Countries contributing data to the ESPN/ERA–EDTA Registry.

To facilitate data collection, particularly for those countries without established registries, a new paediatric database has been developed which has been distributed to all European countries. Individual patient data will be collected on all patients starting RRT. The database has been sent to the national representatives who are responsible for the data collection. They can decide to send data from their national registry to the ESPN/ERA–EDTA Registry directly, import the data from their registry into the ESPN/ERA–EDTA database or ask the different centres to provide the individual patient data directly into the database. Although a significant amount of data will be collected on all patients, the database also allows identification of specific cohorts that might be the subject of more in depth analysis as part of a separate research project.

The data collection is structured into the ERA–EDTA core dataset (essential) including date of birth, gender, cause of renal disease, date of first RRT, treatment modality, changes of therapy, death and its cause and transfer to other countries and two extended datasets (based on NephroQUEST datasets adapted for children); the first extension ‘A’ including high priority data collection and the second extension ‘B’ with medium priority data collection. These extended datasets will enable the registry to collect more detailed information from cohorts of patients in order to study more specific areas.

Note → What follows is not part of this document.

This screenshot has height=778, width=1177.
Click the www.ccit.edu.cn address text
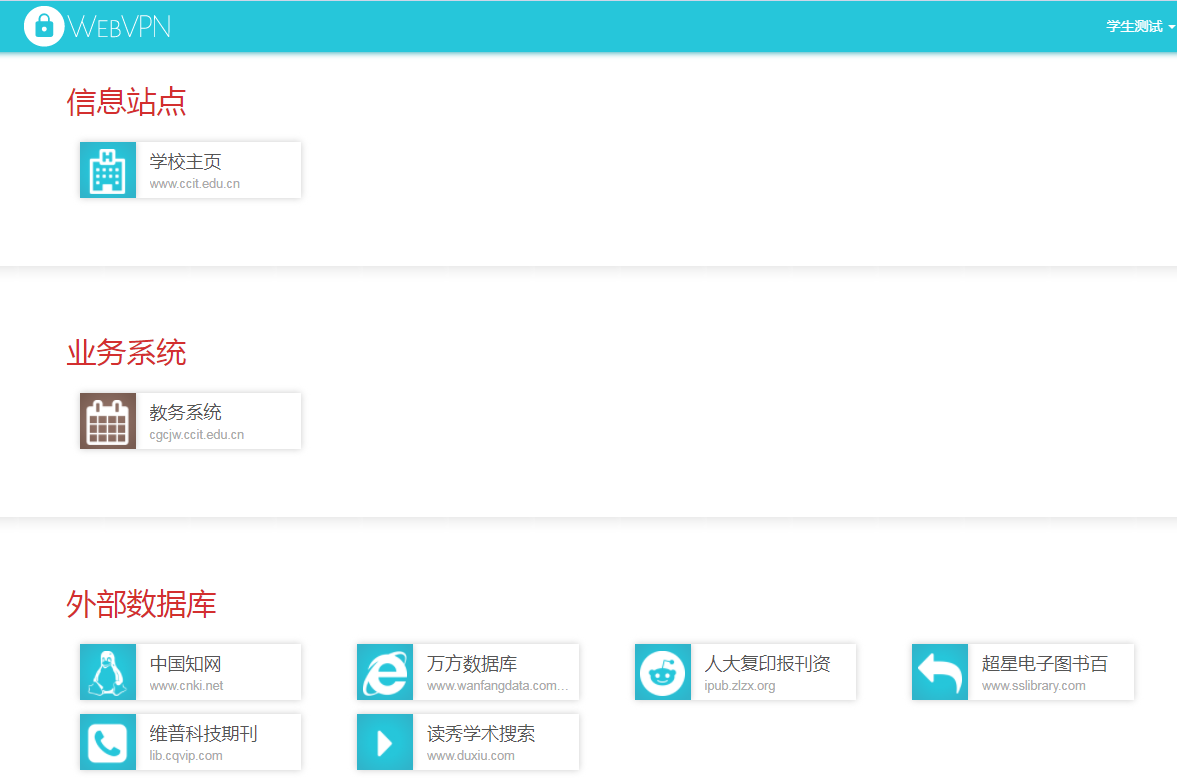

Currently 24/29 of the countries included are 100% complete with respect to patients for their coverage area and 25/29 cover both dialysis and transplant patients. The level of detail of data collection differs by country, some countries collecting the minimum dataset of 9 variables and others of >50 variables. However, it is hoped that the new database will improve the level of detail and the standardization of data collection for all countries.

In the future, if quality is sufficient, and the coverage could be guaranteed, it is hoped that the data collection will expand to include those with pre-end-stage renal failure.

Future plans for the ESPN/ERA-EDTA Registry

Whereas different projects and related papers on paediatric ESRF are in progress within the ERA–EDTA Registry, the more extensive data collection within the Registry will enable more specific research projects to be developed.

The Registry provides the opportunity to study significant numbers of children with rare causes of renal failure. For example, haemolytic uraemic syndrome (HUS), particularly atypical HUS, is a rare cause of renal failure overall (accounting for 2.9% of patients with ERF [6]). Combining experience from the whole of Europe will allow improved statistical power and therefore more meaningful analysis of the data. This Registry can also be used as a sampling frame to identify cohorts of children in whom even more detailed research could be undertaken. Areas that have already been identified for detailed study include growth, nutrition, cardiovascular morbidity and risk factors, RRT in infants and specific conditions such as management of focal segmental glomerulosclerosis or HUS in the post-transplant period.

Two further issues are important in studying paediatric RRT. Firstly, as a large proportion of the children have a transplant, a strong collaboration between transplant and dialysis registries is essential. It is recommended that the two should be merged into one RRT registry to ensure that the entire therapy history from all children is available. Secondly, in paediatrics the improvement in care requires the knowledge of not only the short-term outcome but also of the long-term outcome of the patients who have received RRT in childhood, in terms of survival, comorbidity and treatment-related complications. For this reason it is essential that paediatric registries develop seamless collaboration, in data collection and reporting, with registries only collecting data on adult patients. Therefore, all national registries, the paediatric as well as those collecting adult data, are encouraged to develop these links in the near future.

Physicians, researchers and others interested in research in paediatric nephrology are highly encouraged to suggest research questions, initiate projects within the ESPN or to visit the ESPN/ERA-EDTA Registry for an internship in paediatric RRT research.